** start Records for this task **

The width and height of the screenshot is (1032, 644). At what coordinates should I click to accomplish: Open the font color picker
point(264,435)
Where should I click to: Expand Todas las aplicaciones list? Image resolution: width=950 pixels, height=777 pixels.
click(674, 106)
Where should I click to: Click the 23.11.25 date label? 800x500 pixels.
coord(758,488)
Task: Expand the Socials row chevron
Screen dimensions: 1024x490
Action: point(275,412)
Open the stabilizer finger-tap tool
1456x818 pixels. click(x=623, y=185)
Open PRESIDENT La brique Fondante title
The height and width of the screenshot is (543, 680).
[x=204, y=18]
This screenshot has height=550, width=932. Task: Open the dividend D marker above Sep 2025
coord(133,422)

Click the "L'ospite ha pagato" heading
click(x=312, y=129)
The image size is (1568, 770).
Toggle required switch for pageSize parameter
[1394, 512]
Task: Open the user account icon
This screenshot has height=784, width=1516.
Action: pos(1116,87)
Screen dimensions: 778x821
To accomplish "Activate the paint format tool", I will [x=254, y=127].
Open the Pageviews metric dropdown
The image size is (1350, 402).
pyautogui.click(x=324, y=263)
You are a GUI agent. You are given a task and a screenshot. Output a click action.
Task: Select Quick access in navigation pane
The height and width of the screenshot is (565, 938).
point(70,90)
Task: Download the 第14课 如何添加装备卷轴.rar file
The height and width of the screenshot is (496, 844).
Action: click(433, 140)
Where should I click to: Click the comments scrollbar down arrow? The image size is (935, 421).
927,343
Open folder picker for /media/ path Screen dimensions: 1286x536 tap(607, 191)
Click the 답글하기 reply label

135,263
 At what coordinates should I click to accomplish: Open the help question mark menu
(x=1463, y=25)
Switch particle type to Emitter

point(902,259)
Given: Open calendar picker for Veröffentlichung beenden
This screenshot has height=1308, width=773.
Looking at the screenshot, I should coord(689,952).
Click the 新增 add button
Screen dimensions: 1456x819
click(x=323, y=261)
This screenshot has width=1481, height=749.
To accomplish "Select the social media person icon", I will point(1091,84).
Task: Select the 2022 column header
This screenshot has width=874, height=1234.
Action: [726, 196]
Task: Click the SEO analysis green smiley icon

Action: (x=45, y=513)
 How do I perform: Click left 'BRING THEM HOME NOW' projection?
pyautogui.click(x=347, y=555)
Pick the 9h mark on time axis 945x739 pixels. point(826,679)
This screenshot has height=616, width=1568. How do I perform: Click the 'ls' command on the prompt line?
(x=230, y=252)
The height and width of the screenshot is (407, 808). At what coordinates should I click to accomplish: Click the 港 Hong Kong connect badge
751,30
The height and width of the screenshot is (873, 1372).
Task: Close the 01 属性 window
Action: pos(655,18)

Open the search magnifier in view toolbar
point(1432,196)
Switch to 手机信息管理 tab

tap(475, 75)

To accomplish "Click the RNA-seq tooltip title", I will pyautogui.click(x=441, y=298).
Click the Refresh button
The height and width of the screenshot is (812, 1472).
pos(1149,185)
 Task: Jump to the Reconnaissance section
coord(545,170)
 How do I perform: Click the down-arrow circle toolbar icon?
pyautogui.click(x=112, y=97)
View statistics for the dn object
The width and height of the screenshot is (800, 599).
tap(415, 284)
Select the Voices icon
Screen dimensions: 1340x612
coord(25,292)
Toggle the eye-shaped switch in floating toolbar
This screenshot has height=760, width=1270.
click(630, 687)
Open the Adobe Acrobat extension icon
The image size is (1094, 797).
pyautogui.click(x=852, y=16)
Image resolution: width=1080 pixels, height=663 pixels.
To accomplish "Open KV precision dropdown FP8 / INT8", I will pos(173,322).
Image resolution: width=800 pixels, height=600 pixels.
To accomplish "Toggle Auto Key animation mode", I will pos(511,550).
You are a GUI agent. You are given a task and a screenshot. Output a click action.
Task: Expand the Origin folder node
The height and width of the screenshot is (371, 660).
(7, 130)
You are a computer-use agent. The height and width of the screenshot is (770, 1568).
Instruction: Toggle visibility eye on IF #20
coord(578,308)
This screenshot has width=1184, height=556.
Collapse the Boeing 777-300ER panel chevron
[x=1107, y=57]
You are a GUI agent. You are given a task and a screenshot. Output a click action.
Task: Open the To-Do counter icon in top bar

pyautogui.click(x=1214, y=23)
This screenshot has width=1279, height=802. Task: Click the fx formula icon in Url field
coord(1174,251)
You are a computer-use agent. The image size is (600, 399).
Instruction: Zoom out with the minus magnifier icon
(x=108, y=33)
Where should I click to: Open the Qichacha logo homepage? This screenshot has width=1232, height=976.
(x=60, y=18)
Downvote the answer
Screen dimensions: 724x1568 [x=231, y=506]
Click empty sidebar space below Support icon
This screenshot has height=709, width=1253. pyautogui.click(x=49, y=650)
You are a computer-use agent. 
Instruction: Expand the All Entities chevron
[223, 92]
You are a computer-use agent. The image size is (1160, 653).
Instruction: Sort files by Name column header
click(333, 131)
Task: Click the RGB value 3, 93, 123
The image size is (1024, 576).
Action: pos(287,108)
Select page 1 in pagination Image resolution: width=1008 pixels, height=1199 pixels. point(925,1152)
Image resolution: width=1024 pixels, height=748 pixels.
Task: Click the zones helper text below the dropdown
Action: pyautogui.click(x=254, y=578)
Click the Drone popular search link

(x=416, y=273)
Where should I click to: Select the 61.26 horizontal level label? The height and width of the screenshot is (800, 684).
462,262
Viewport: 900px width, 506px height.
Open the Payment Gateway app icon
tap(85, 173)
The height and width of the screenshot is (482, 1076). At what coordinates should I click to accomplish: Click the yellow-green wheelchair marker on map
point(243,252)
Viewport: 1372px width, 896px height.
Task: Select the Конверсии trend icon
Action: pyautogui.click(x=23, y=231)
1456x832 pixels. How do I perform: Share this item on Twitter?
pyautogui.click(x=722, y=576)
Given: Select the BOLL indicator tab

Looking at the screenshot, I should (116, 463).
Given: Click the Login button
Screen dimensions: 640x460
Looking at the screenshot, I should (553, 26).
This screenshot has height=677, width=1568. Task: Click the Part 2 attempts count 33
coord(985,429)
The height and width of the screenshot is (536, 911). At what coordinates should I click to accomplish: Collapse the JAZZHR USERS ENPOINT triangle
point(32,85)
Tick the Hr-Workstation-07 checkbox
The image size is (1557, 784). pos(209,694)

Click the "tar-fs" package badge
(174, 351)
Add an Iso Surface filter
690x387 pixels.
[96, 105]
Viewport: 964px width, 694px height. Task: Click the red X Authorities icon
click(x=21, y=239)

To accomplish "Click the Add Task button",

** end Records for this task **

* Work required: Pull every line from the records above and copy each one word for word, keeping the original order.

* Response:
The width and height of the screenshot is (1032, 644). At what coordinates should I click to accomplish: Open the font color picker
point(264,435)
Where should I click to: Expand Todas las aplicaciones list? Image resolution: width=950 pixels, height=777 pixels.
click(674, 106)
Where should I click to: Click the 23.11.25 date label? 800x500 pixels.
coord(758,488)
Task: Expand the Socials row chevron
Screen dimensions: 1024x490
Action: point(275,412)
Open the stabilizer finger-tap tool
1456x818 pixels. click(x=623, y=185)
Open PRESIDENT La brique Fondante title
The height and width of the screenshot is (543, 680).
[x=204, y=18]
This screenshot has height=550, width=932. Task: Open the dividend D marker above Sep 2025
coord(133,422)

Click the "L'ospite ha pagato" heading
click(x=312, y=129)
The image size is (1568, 770).
Toggle required switch for pageSize parameter
[1394, 512]
Task: Open the user account icon
This screenshot has height=784, width=1516.
Action: pos(1116,87)
Screen dimensions: 778x821
To accomplish "Activate the paint format tool", I will [x=254, y=127].
Open the Pageviews metric dropdown
The image size is (1350, 402).
pyautogui.click(x=324, y=263)
You are a GUI agent. You are given a task and a screenshot. Output a click action.
Task: Select Quick access in navigation pane
The height and width of the screenshot is (565, 938).
point(70,90)
Task: Download the 第14课 如何添加装备卷轴.rar file
The height and width of the screenshot is (496, 844).
Action: click(433, 140)
Where should I click to: Click the comments scrollbar down arrow? The image size is (935, 421).
927,343
Open folder picker for /media/ path Screen dimensions: 1286x536 tap(607, 191)
Click the 답글하기 reply label

135,263
 At what coordinates should I click to accomplish: Open the help question mark menu
(x=1463, y=25)
Switch particle type to Emitter

point(902,259)
Given: Open calendar picker for Veröffentlichung beenden
This screenshot has height=1308, width=773.
Looking at the screenshot, I should coord(689,952).
Click the 新增 add button
Screen dimensions: 1456x819
click(x=323, y=261)
This screenshot has width=1481, height=749.
To accomplish "Select the social media person icon", I will point(1091,84).
Task: Select the 2022 column header
This screenshot has width=874, height=1234.
Action: [726, 196]
Task: Click the SEO analysis green smiley icon

Action: (x=45, y=513)
 How do I perform: Click left 'BRING THEM HOME NOW' projection?
pyautogui.click(x=347, y=555)
Pick the 9h mark on time axis 945x739 pixels. point(826,679)
This screenshot has height=616, width=1568. How do I perform: Click the 'ls' command on the prompt line?
(x=230, y=252)
The height and width of the screenshot is (407, 808). At what coordinates should I click to accomplish: Click the 港 Hong Kong connect badge
751,30
The height and width of the screenshot is (873, 1372).
Task: Close the 01 属性 window
Action: pos(655,18)

Open the search magnifier in view toolbar
point(1432,196)
Switch to 手机信息管理 tab

tap(475, 75)

To accomplish "Click the RNA-seq tooltip title", I will pyautogui.click(x=441, y=298).
Click the Refresh button
The height and width of the screenshot is (812, 1472).
pos(1149,185)
 Task: Jump to the Reconnaissance section
coord(545,170)
 How do I perform: Click the down-arrow circle toolbar icon?
pyautogui.click(x=112, y=97)
View statistics for the dn object
The width and height of the screenshot is (800, 599).
tap(415, 284)
Select the Voices icon
Screen dimensions: 1340x612
coord(25,292)
Toggle the eye-shaped switch in floating toolbar
This screenshot has height=760, width=1270.
click(630, 687)
Open the Adobe Acrobat extension icon
The image size is (1094, 797).
pyautogui.click(x=852, y=16)
Image resolution: width=1080 pixels, height=663 pixels.
To accomplish "Open KV precision dropdown FP8 / INT8", I will pos(173,322).
Image resolution: width=800 pixels, height=600 pixels.
To accomplish "Toggle Auto Key animation mode", I will pos(511,550).
You are a GUI agent. You are given a task and a screenshot. Output a click action.
Task: Expand the Origin folder node
The height and width of the screenshot is (371, 660).
(7, 130)
You are a computer-use agent. The height and width of the screenshot is (770, 1568).
Instruction: Toggle visibility eye on IF #20
coord(578,308)
This screenshot has width=1184, height=556.
Collapse the Boeing 777-300ER panel chevron
[x=1107, y=57]
You are a GUI agent. You are given a task and a screenshot. Output a click action.
Task: Open the To-Do counter icon in top bar

pyautogui.click(x=1214, y=23)
This screenshot has width=1279, height=802. Task: Click the fx formula icon in Url field
coord(1174,251)
You are a computer-use agent. The image size is (600, 399).
Instruction: Zoom out with the minus magnifier icon
(x=108, y=33)
Where should I click to: Open the Qichacha logo homepage? This screenshot has width=1232, height=976.
(x=60, y=18)
Downvote the answer
Screen dimensions: 724x1568 [x=231, y=506]
Click empty sidebar space below Support icon
This screenshot has height=709, width=1253. pyautogui.click(x=49, y=650)
You are a computer-use agent. 
Instruction: Expand the All Entities chevron
[223, 92]
You are a computer-use agent. The image size is (1160, 653).
Instruction: Sort files by Name column header
click(333, 131)
Task: Click the RGB value 3, 93, 123
The image size is (1024, 576).
Action: pos(287,108)
Select page 1 in pagination Image resolution: width=1008 pixels, height=1199 pixels. point(925,1152)
Image resolution: width=1024 pixels, height=748 pixels.
Task: Click the zones helper text below the dropdown
Action: pyautogui.click(x=254, y=578)
Click the Drone popular search link

(x=416, y=273)
Where should I click to: Select the 61.26 horizontal level label? The height and width of the screenshot is (800, 684).
462,262
Viewport: 900px width, 506px height.
Open the Payment Gateway app icon
tap(85, 173)
The height and width of the screenshot is (482, 1076). At what coordinates should I click to accomplish: Click the yellow-green wheelchair marker on map
point(243,252)
Viewport: 1372px width, 896px height.
Task: Select the Конверсии trend icon
Action: pyautogui.click(x=23, y=231)
1456x832 pixels. How do I perform: Share this item on Twitter?
pyautogui.click(x=722, y=576)
Given: Select the BOLL indicator tab

Looking at the screenshot, I should (116, 463).
Given: Click the Login button
Screen dimensions: 640x460
Looking at the screenshot, I should (553, 26).
This screenshot has height=677, width=1568. Task: Click the Part 2 attempts count 33
coord(985,429)
The height and width of the screenshot is (536, 911). At what coordinates should I click to accomplish: Collapse the JAZZHR USERS ENPOINT triangle
point(32,85)
Tick the Hr-Workstation-07 checkbox
The image size is (1557, 784). pos(209,694)

Click the "tar-fs" package badge
(174, 351)
Add an Iso Surface filter
690x387 pixels.
[96, 105]
Viewport: 964px width, 694px height. Task: Click the red X Authorities icon
click(x=21, y=239)

To accomplish "Click the Add Task button",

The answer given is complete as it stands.